Source passage: Begin

The history (and future) of kid's chemistry sets

Sometime in the late 1980s or early 1990s, my mom bought me a chemistry set. I was in grade school, but I remember thinking it was pretty cool. I also remember being slightly disappointed (particularly after being told that I could only play with it in the garage) that there was nothing in there that could actually blow up.

Many of us are nostalgic for the lost golden era of certifiably dangerous children's chemistry sets. Even if we weren't alive when that era occurred, we're still, sort of, vicariously nostalgic. At the BBC, Alex Hudson has a story about what was really in those misty colored chemistry sets that have lodged themselves into our cultural memory. Along the way, we learn that their demise was only partly to do with unfounded safety fears—some of the fears were founded, for instance, and in other cases, money and seemingly unrelated legal issues got in the way of fun.

By the 1920s and 30s children had access to substances which would raise eyebrows in today's more safety-conscious times. There were toxic ingredients in pesticides, as well as chemicals now used in bombs or considered likely to increase the risk of cancer. And most parents will not need to be told of the dangers of the sodium cyanide found in the interwar kits or the uranium dust present in the "nuclear" kits of the 1950s.

Most will know cyanide as a deadly poison, but one of its main applications is in gold mining. It can make gold dissolve into water.

…Used often to test the presence of starch, the iodine solution once seen in kits is now regulated as a list I chemical in the US because of its use in the manufacture of methamphetamine. It can also be lethal if more than 2g of pure iodine is consumed.

Source passage: End
Supplied entries: Begin

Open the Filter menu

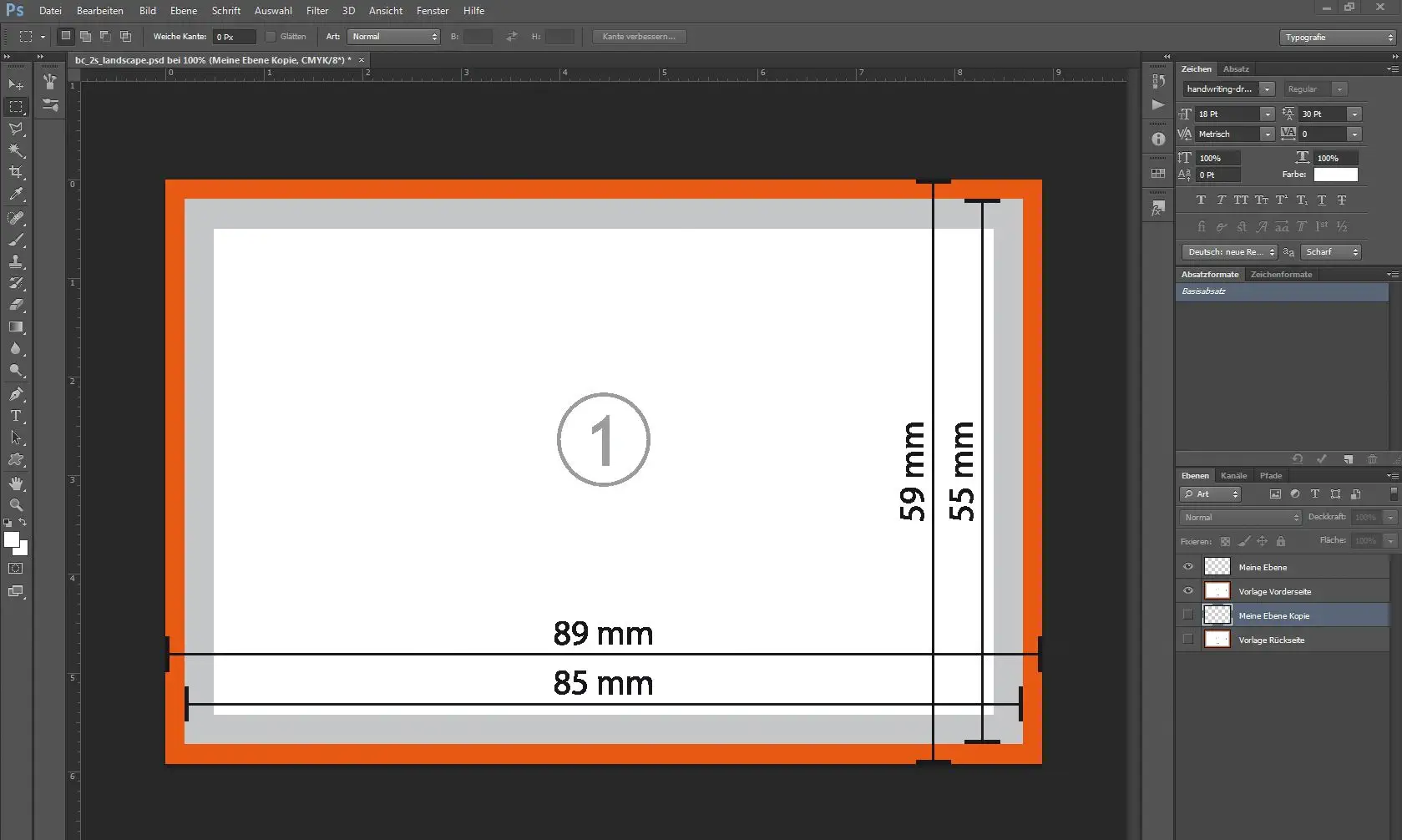tap(316, 11)
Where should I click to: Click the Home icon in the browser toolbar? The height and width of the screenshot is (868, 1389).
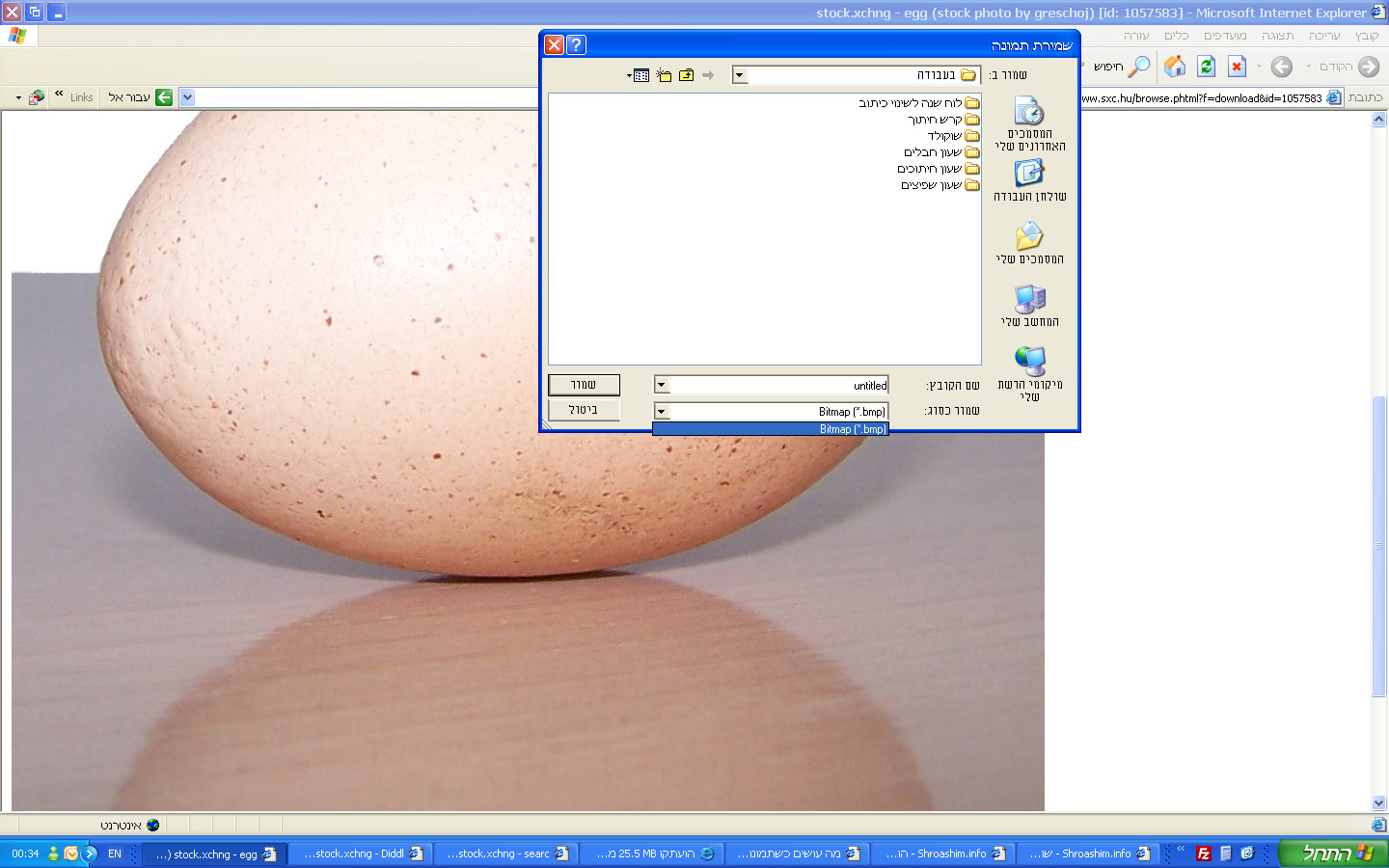point(1174,67)
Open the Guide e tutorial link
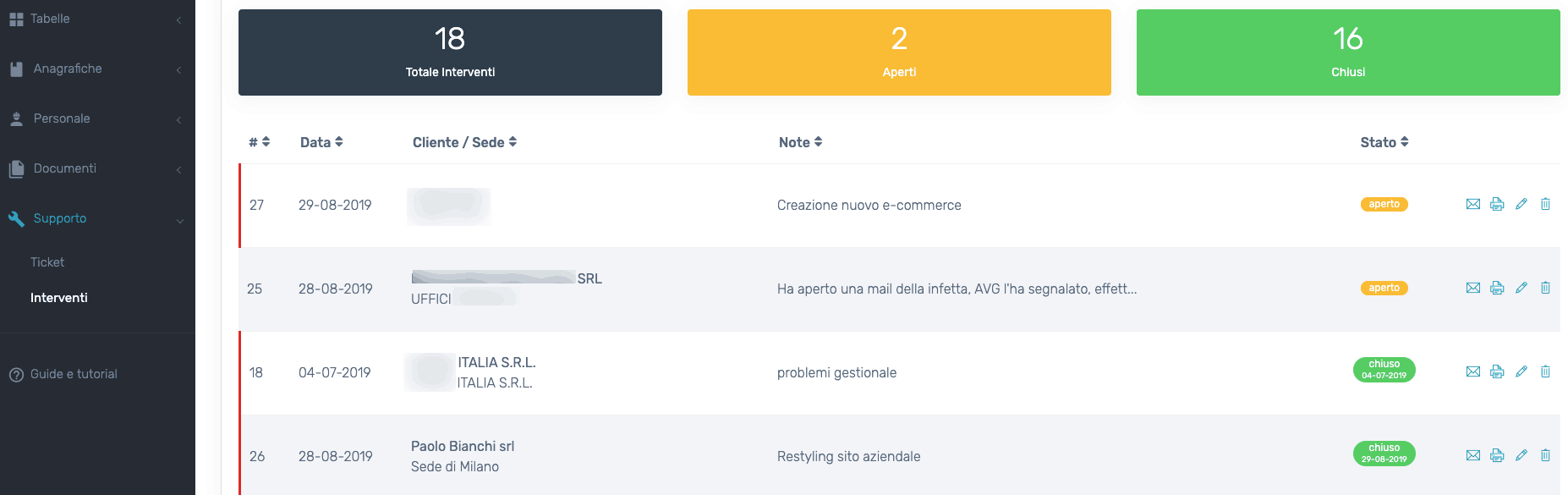The height and width of the screenshot is (495, 1568). (x=74, y=374)
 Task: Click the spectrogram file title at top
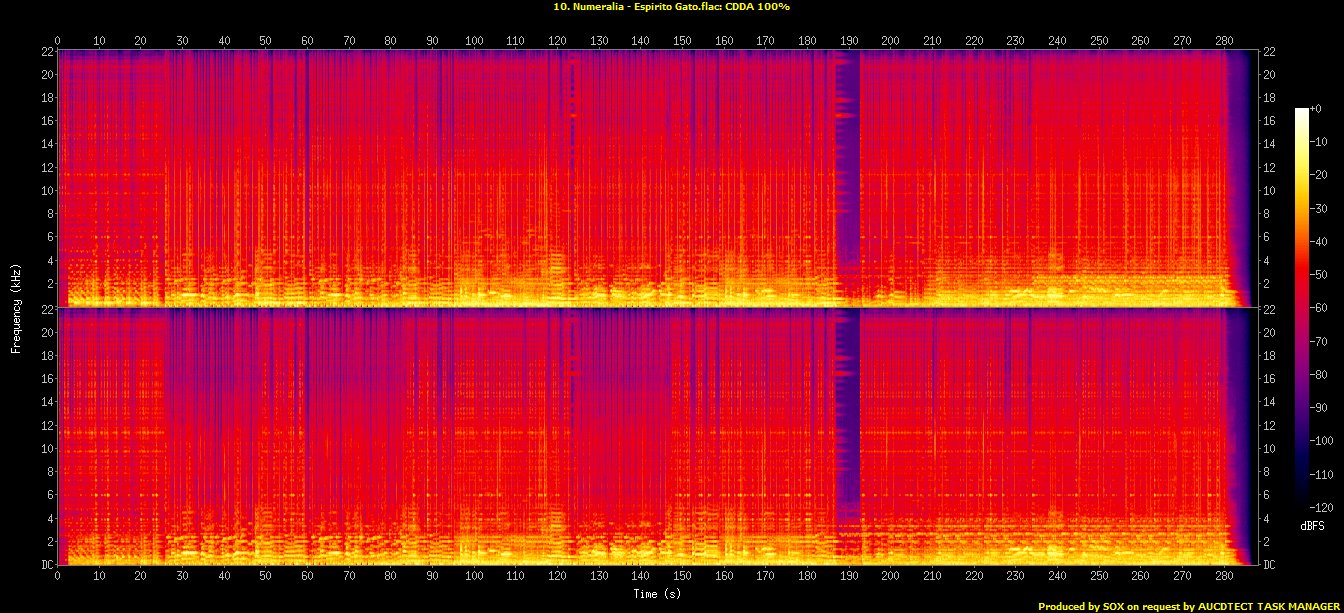tap(671, 7)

Supplied entries: End

■ Required work:
Answer these questions from the chemistry set text:
1. Where was the writer told the chemistry set could be used?
2. What is one of the main applications of cyanide?
3. Why is iodine solution regulated as a list I chemical in the US?
Answer from the chemistry set text only, not from the material.

■ Worked solution:
1. Only in the garage.
2. Gold mining.
3. It is used in the manufacture of methamphetamine.